## WORK INSTRUCTION
Find the lines of the data below that include "agent". Report their number only.
***** EXERCISE DATA *****
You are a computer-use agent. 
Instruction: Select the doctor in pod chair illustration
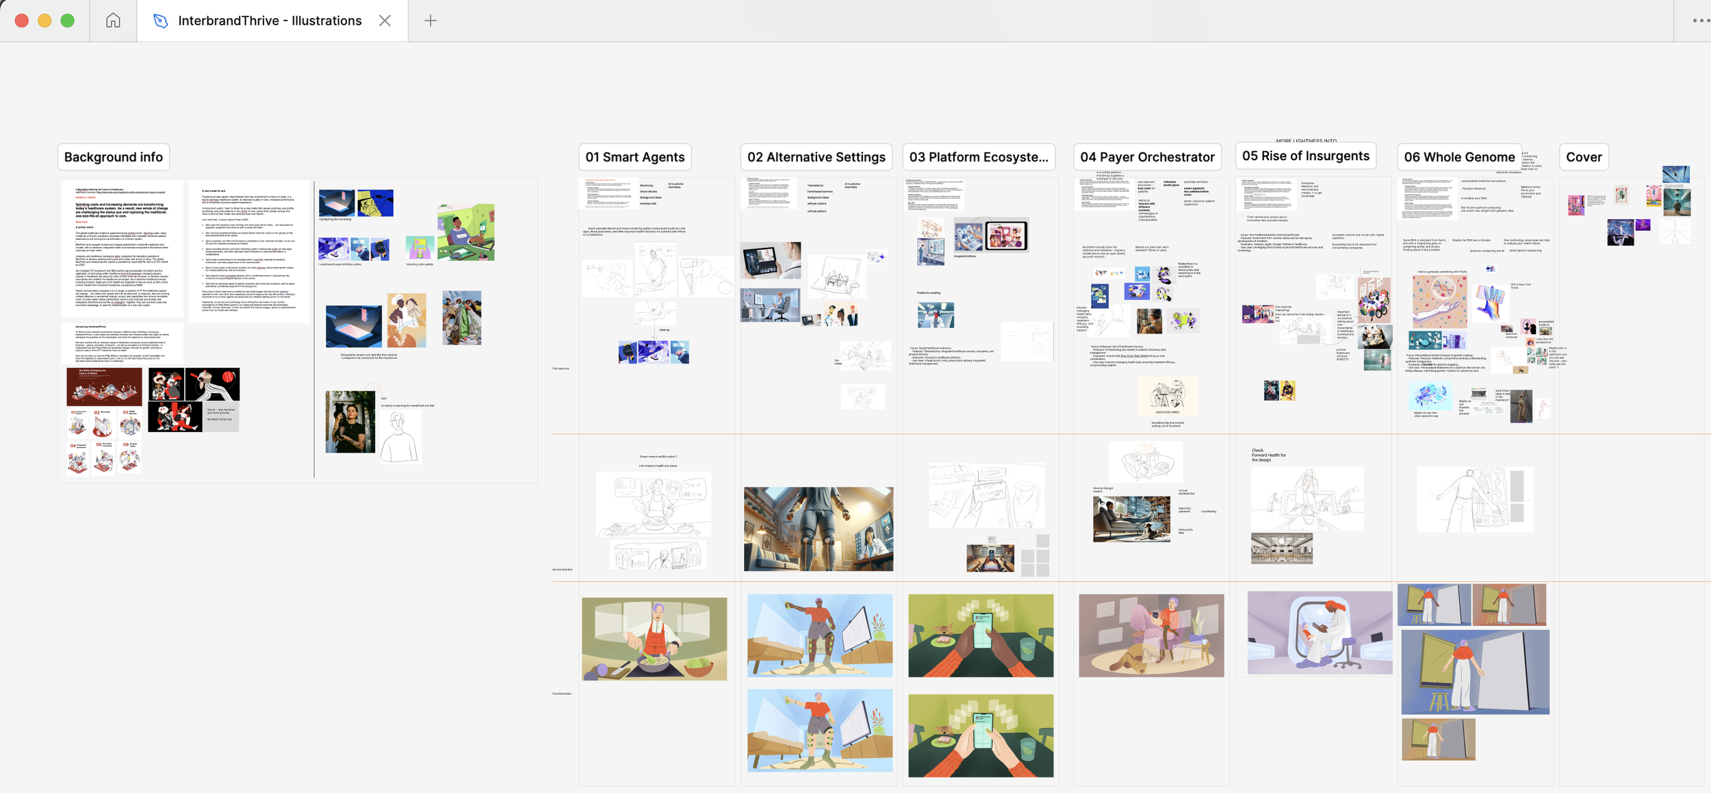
*****
***** EXERCISE DATA *****
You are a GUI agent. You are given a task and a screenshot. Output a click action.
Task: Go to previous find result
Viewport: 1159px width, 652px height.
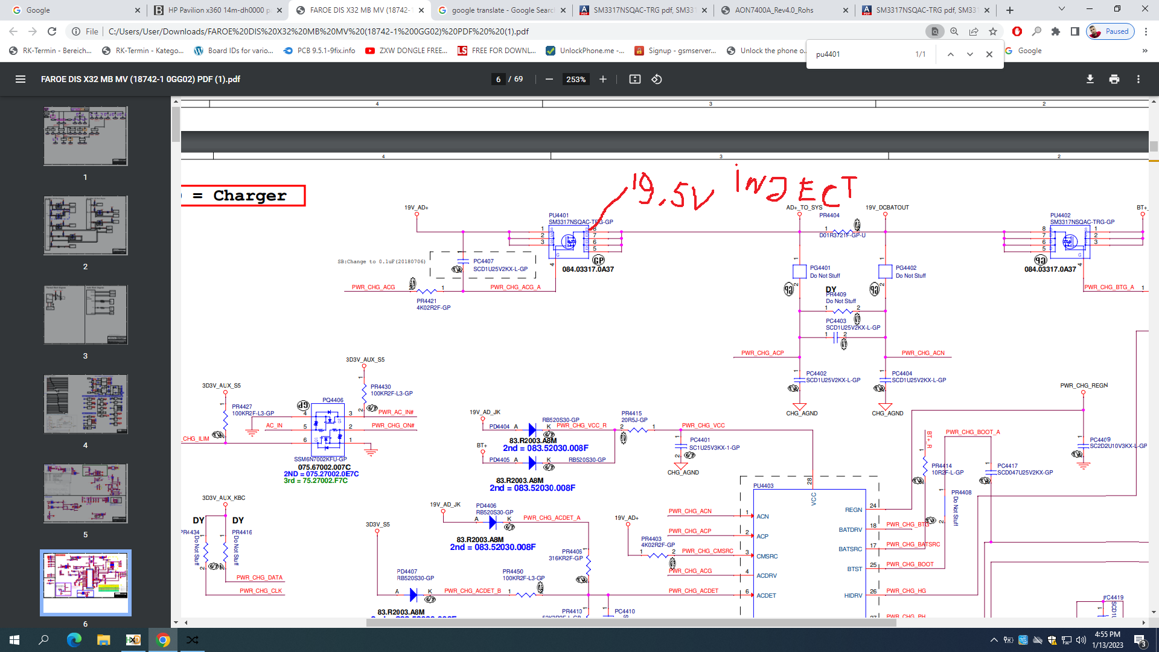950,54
*****
## RESULT BELOW
2